ZFE : LE NON-SENS DE LA « ZONE À FORTE EXCLUSION »

Alors que la mise en place de la ZFE est au cœur des débats, notre collectif tenait à revenir sur le non-sens que constitue ce dispositif, qui exclura les plus précaires. 

LES PROFESSIONNELS PREMIERS PÉNALISÉS

Depuis juillet 2022, les véhicules professionnels (poids-lourds et utilitaires) Crit'air 3, 4 et 5 sont déjà interdits dans 27 communes de la métropole. Conséquence : de nombreuses petites entreprises et artisans n'ont pas les moyens de remplacer leur véhicule, et les alternatives non-polluantes aux véhicules professionnels ne sont de toute façon pas encore suffisamment développées. Un plombier Grenoblois a par exemple déménagé son entreprise en périphérie de la Métropole, car on ne lui proposait comme remplacement à son crit'air 3 qu'un véhicule à hydrogène qui coûte plus de 100 000 euros ! Il n'en a évidemment pas les moyens. 

Le calendrier d'application de la ZFE pour les professionnels. Source : site de la métropole.

AU TOUR DES PARTICULIERS

Les particuliers s'apprêtent également à subir l'interdiction à partir de juillet 2023. D'ici à 2025, près de 40 000 véhicules seront ainsi interdits de circulation dans 13 communes de la Métropole. 

Le calendrier d'application de la ZFE pour les particuliers. Source : site de la métropole.

UNE OBLIGATION LÉGALE...

La loi LOM (2019) puis la loi "climat et résilience" (2021) ont imposé la mise en place de ZFE à 43 agglomérations de plus de 150 000 habitants.
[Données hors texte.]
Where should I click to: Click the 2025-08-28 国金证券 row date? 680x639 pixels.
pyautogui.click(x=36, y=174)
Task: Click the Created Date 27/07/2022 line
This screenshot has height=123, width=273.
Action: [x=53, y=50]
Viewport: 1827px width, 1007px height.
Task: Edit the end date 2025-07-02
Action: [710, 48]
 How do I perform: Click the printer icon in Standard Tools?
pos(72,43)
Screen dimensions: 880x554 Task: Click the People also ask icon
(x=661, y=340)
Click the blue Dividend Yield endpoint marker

Notons qu'Emilie Chalas, qui se plaint désormais du calendrier d'application et déplore le manque d'aides, a fermement soutenu cette loi et défendu la ZFE. Celle qui a refusé une alliance pour mettre fin aux années Piolle en 2020, et qui s'est faite balayer aux législatives en juin dernier, est donc dans une posture purement politicienne pour tenter de rallier les opposants aux verts/rouges, alors qu'elle est aussi responsable de la situation.
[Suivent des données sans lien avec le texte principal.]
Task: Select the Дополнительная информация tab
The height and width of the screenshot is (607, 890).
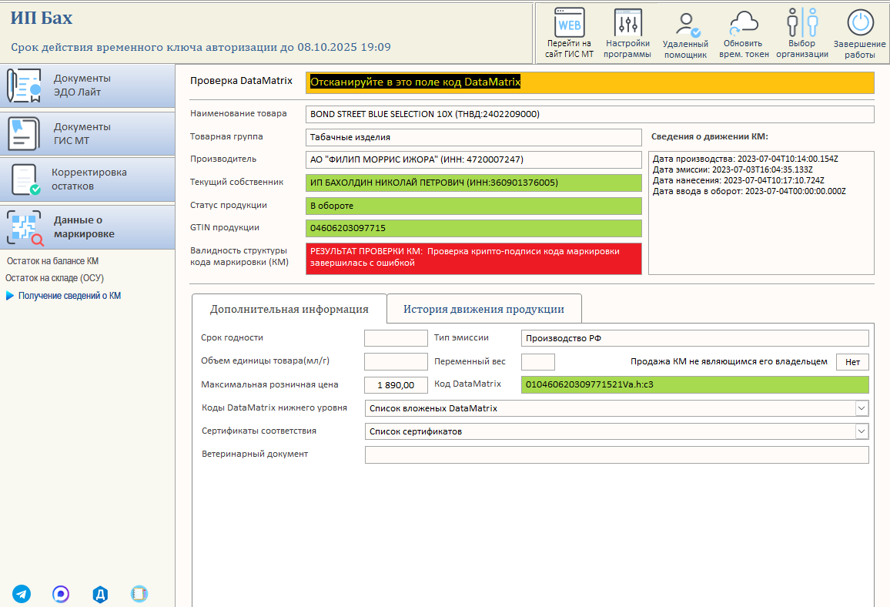Action: click(289, 309)
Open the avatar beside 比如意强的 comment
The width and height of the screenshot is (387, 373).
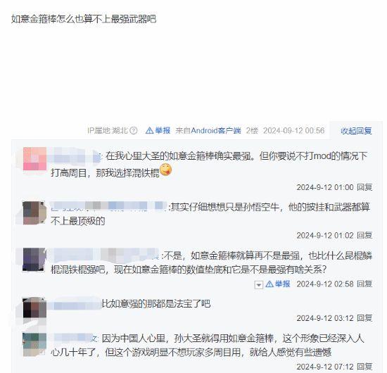34,308
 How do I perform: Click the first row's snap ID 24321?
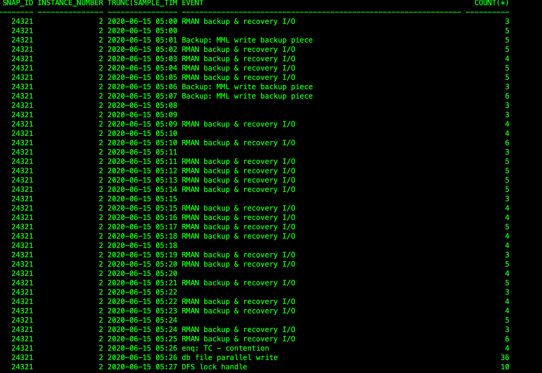coord(22,21)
... MAIS LA MÉTROPOLE VEUT ALLER PLUS LOIN...

La loi impose que seuls les véhicules Crit'air 1 et 2 pourront rouler dans la ZFE Grenobloise d'ici 2025. Mais la Métropole veut aller plus loin, en envisageant l'interdiction des Crit'Air 2, soit de tous les diesels, avant 2030. La calendrier d'interdiction des Crit'air 3, 4, 5 est déjà une grosse contrainte, mais l'interdiction des diesels serait un véritable coup de poignard pour ceux qui ont acheté un véhicule diesel récent récemment et ne pourront plus le faire circuler. 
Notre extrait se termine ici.